Gift #1 is related to the gift that created the life estate. Gift #2 is related to the gift of the life estate to charity.

This strategy gave Gilbert and Shirley the ability to continue to use the lake front property for six years. In addition, they received a greater total deduction—$166,658 more–than they would have received compared to an outright gift. Gilbert and Shirley were impressed with this option as well.

Treatment of Fixtures


In addition to mobile homes, other types of tangible personal property can also be affixed to real estate. These are commonly referred to as fixtures. Common examples of fixtures include lighting fixtures, built-in appliances, back-up generators, solar panels and other mechanical systems.

Support for the position that fixtures can become part of the real estate comes from Treas. Reg. 1.170A-5(a)(3).

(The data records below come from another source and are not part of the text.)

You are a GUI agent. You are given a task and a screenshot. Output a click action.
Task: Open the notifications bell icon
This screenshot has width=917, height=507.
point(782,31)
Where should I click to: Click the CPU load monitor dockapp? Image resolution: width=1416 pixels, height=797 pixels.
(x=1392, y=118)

This regulation uses the specific example of a chandelier. The provision provides that if a fixture, such as a chandelier, is intended to be severed from the real estate at or prior to the time of the charity’s possession of the real estate, then it will be considered TPP. However, if the donor intends the fixture to remain attached to the real estate at or prior to the time the charity possesses the real estate, then it will be considered part of the real estate.

What is a fixture? The most commonly used test to determine whether an item is a fixture comes from the 1853 case of Teaf v. Hewitt. In that case the Supreme Court of Ohio laid out three factors to determine whether an item of tangible personal property has become a fixture. Those factors are: (1) whether the item is attached to the real property; (2) whether the item has been adapted for the use of the real property; and (3) whether the party making the annexation intended the item to be permanently attached to the real property. The most important of those factors is the intent of the party making the annexation. There must be some objective manifestation evidencing the donor’s intent for an item to be permanently attached to real property. Evidence of that intent could come from the difficulty in removing the item from the real estate or how firmly the item is attached.

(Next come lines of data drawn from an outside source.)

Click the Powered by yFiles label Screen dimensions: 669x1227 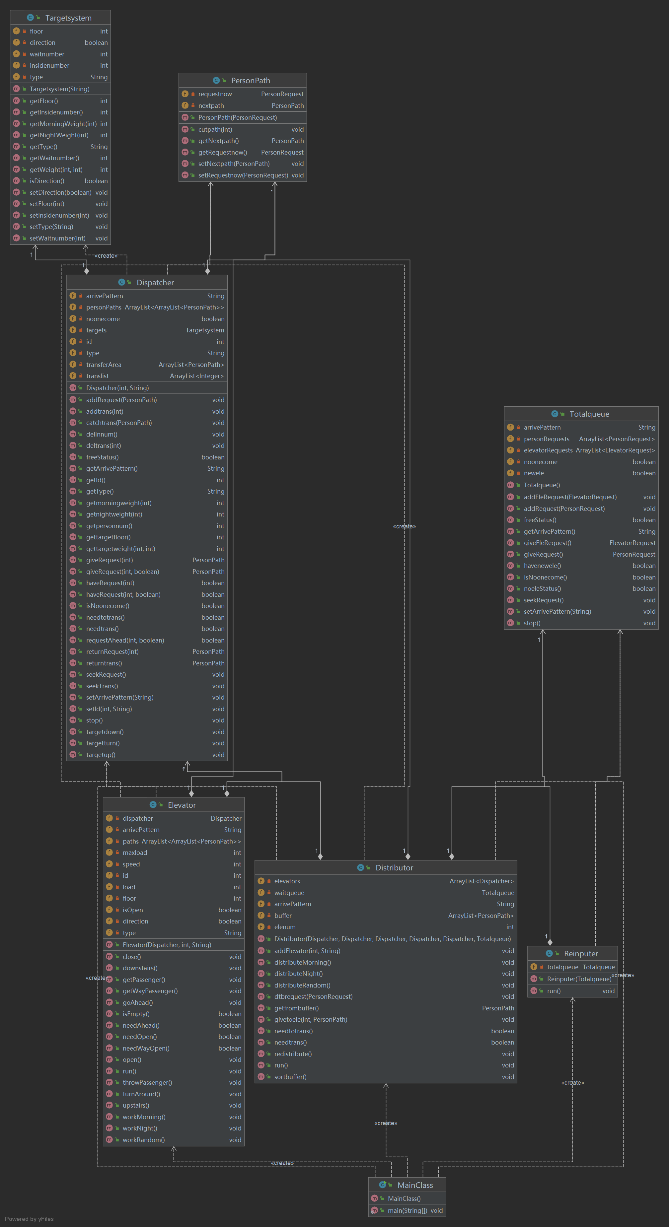click(x=29, y=1218)
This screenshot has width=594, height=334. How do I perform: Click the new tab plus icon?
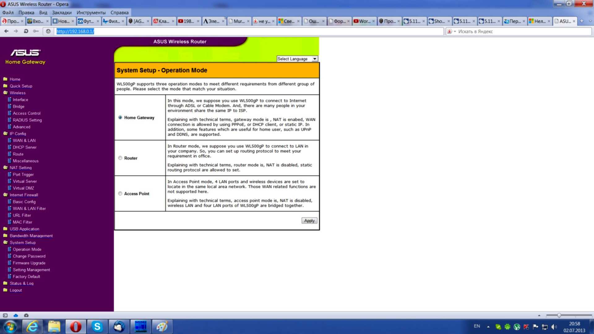[x=582, y=21]
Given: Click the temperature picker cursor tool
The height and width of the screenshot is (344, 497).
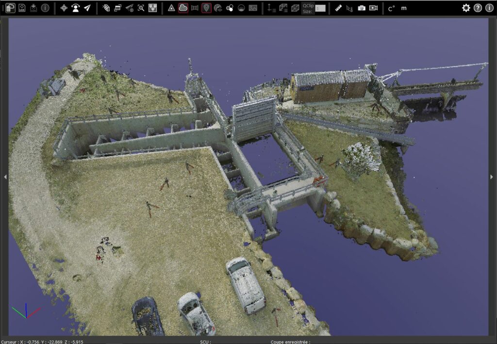Looking at the screenshot, I should click(x=349, y=8).
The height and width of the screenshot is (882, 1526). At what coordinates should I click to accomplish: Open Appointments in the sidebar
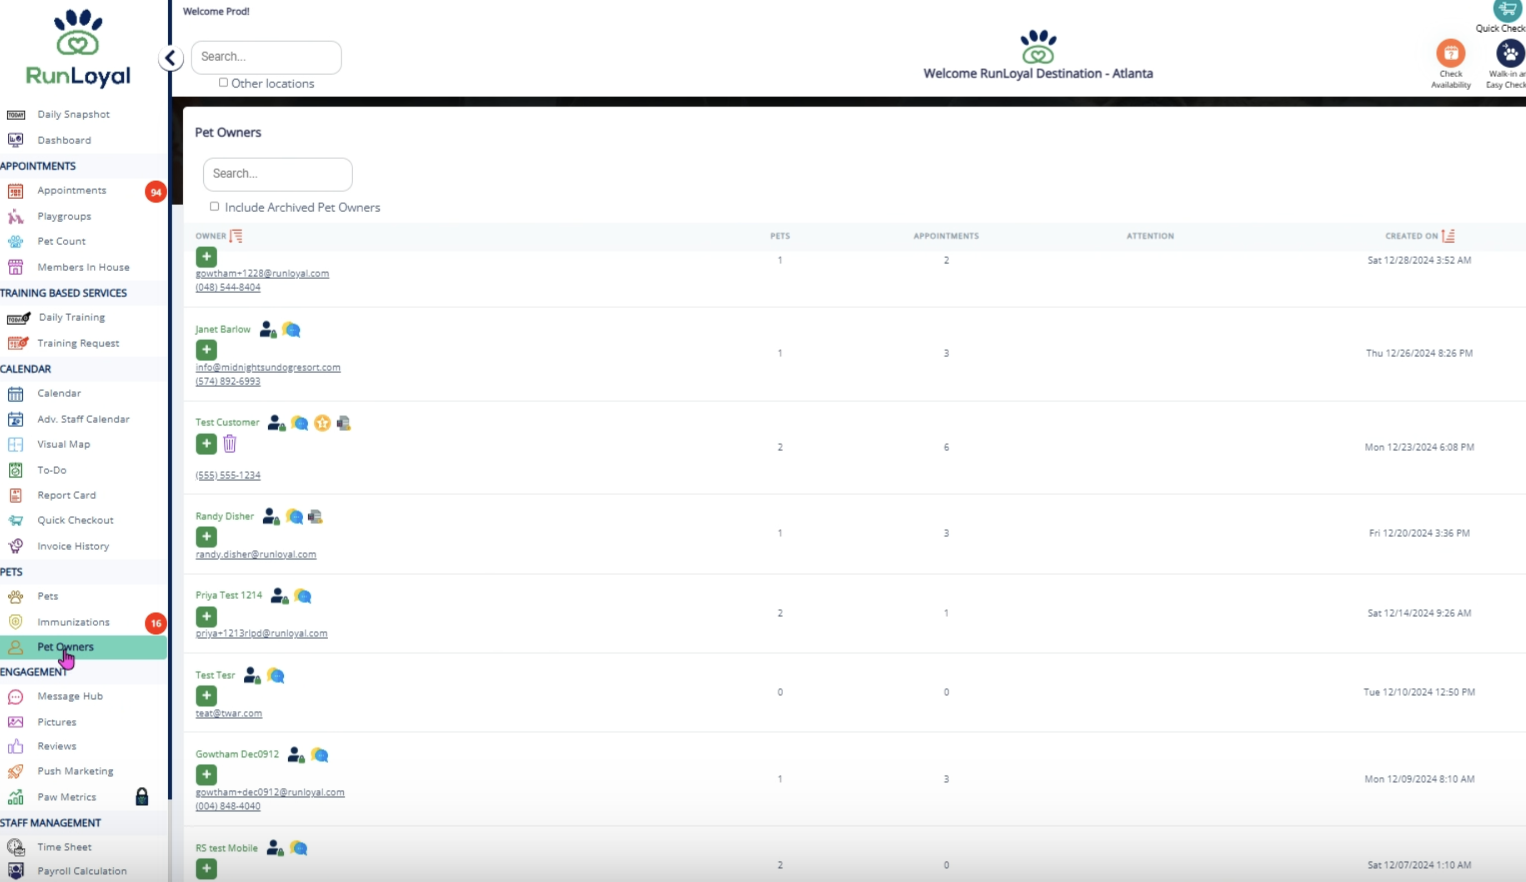tap(71, 190)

Example 6 - Illustration of Fixtures

Hank owns a home worth $300,000. Several years ago, Hank decided he wanted to modify the home to reduce his utility bills. Hank installed solar panels, a windmill, a battery system and a back-up generator to meet his power needs and installed a fresh water well, for potable water, and a water reclamation system for his garden. When Hank originally purchased the materials for his energy and water systems, they were considered tangible personal property. Now that they have been attached to the land, and given Hank's intent to permanently make them part of the real estate, those items are now considered part of the real estate. Therefore, if Hank makes a gift of his home, his deduction for the home - and the fixtures - would be a fair market value deduction, subject to the 30% limit. Of course, Hank could use some of the same creative planned giving strategies outlined above to maximize the benefits of a charitable gift.

Conclusion


The ability to convert tangible personal property gifts into real property has certain advantages in the short term. In some cases, the decision to affix a mobile home, for example, may limit the tax benefits for donors who would like to make an outright gift of their home to charity. These limitations, however, can be overcome by using planned giving strategies to maximize the donor’s benefits for making a charitable gift of real estate. Two possible strategies include the charitable gift annuity and the life estate reserved. Other gift options, not discussed in this article, such as a charitable remainder trust or a bequest may also provide excellent tax benefits to donors.